Cadono massi sulla Provinciale
Pietre si staccano dalla parete di un’ex cava. Sopralluogo dei tecnici
FRESAGRANDINARIA . Sopralluogo tecnico della Provincia sulla strada che porta verso i comuni del Medio Vastese. Sul tratto di asfalto che ricade nel comune di Fresagrandinaria piovono sassi. Le pietre, alcune di grosse dimensioni, si staccano da una parete rocciosa in località Guardiola. «Il problema non è nuovo. Ora è arrivato il momento di intervenire per evitare incidenti e tragedie», dice il sindaco Giovanni Di Stefano. Ieri mattina il geometra Filippo Ferramosca, dopo un accurato sopralluogo e il monitoraggio della parete, ha rimesso una relazione all’ingegnere Carlo Cristini della Provincia. «È necessario bloccare la parete con una rete paramassi», dice il sindaco. La parete rocciosa è di un’ex cava di pietra, di proprietà privata, dismessa ormai da molti anni. Gli eventi atmosferici e il trascorrere del tempo hanno reso le rocce friabili. Sassi e piccoli massi rotolano sulla strada percorsa dai pendolari e dagli autobus degli studenti. È accaduto anche lunedì. Sull’asfalto sono piovute due grandi pietre che si sono staccate dalla parte alta della parete. Fortuna ha voluto che in quel momento non passasse alcun veicolo. Il sindaco Di Stefano, che è anche consigliere provinciale, ha chiesto e ottenuto un sopralluogo. «La Provincia cercherà di sistemare prima possibile la rete paramassi sulla parete prima dell’arrivo del grande freddo e delle grandi precipitazioni atmosferiche», dice il primo cittadino.
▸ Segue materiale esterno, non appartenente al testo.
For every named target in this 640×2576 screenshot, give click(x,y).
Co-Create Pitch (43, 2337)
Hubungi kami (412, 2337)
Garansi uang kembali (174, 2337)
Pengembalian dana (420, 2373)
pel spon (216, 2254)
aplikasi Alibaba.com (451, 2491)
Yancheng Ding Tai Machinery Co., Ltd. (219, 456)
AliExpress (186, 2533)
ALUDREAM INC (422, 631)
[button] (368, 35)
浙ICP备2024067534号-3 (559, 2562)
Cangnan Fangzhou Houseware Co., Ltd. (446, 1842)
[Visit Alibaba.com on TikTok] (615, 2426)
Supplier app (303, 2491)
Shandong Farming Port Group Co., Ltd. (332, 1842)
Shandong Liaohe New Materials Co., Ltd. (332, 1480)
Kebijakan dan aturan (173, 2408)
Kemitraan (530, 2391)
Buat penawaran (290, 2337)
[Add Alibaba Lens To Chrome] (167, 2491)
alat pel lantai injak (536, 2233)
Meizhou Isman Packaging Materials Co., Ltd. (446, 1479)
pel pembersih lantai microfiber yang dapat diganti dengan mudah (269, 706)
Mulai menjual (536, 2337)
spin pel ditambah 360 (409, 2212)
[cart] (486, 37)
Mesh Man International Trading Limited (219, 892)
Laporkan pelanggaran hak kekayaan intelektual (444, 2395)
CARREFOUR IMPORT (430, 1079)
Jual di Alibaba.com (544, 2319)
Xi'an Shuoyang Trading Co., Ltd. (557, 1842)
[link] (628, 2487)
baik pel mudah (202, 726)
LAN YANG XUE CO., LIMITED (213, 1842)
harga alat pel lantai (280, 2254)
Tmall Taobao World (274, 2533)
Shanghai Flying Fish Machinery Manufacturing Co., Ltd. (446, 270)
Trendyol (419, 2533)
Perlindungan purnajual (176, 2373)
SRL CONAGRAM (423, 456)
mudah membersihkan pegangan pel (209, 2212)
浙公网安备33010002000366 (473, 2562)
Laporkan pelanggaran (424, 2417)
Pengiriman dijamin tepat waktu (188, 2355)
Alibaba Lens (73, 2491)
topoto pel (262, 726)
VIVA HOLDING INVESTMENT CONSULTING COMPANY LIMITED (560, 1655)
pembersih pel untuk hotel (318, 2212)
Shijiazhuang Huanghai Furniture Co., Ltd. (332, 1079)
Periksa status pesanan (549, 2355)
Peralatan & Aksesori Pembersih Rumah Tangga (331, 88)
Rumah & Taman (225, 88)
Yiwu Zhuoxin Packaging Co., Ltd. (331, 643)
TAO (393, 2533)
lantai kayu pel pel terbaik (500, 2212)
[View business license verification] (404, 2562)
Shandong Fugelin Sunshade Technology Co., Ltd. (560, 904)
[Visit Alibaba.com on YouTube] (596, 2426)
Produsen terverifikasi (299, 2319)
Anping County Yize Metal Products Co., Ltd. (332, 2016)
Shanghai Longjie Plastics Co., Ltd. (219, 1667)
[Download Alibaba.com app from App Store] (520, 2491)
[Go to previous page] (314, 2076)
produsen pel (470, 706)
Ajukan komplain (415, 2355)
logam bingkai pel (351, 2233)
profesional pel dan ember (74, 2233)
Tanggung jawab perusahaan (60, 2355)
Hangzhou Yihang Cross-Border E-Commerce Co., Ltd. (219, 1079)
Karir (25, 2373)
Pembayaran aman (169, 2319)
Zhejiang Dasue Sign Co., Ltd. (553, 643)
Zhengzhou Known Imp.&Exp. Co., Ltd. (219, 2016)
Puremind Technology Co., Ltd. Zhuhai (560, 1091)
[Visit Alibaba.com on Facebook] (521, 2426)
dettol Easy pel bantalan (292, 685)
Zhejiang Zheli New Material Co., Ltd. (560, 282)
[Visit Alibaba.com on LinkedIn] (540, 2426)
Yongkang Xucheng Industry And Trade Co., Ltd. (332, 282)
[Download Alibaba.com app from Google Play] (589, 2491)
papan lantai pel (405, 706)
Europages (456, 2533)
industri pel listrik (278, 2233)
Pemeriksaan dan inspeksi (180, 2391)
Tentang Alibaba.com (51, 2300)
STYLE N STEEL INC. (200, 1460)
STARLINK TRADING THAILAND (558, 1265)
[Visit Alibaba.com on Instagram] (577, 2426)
Il consigliere regionale di Sinistra italiana, Leonardo Bracco, invoca un intervento rapido. «Ogni giorno si rischia una tragedia», sostiene, «e non solo per il fatto che le strade sono costellate da buche, che in moltissimi tratti sono diventate dei veri e propri crateri, ma anche perché nella frazione Guardiola del Comune di Fresagrandinaria, a causa dell’ex cava di pietra, dismessa da decenni, e dell’erosione del terreno derivante dalle piogge, sulla strada sottostante piovono massi e rocce che solamente il caso ha voluto non provocassero fino ad oggi incidenti con morti e feriti. Se entro pochissimi giorni questa problematica non dovesse essere risolta, con l’inoltrarsi dell’autunno e l’arrivo dell’inverno le probabilità che accada qualcosa di irreversibile aumenterebbero sempre più. Non si attenda», raccomanda Bracco, «un avvenimento funesto prima di passare all’azione». (p.c.)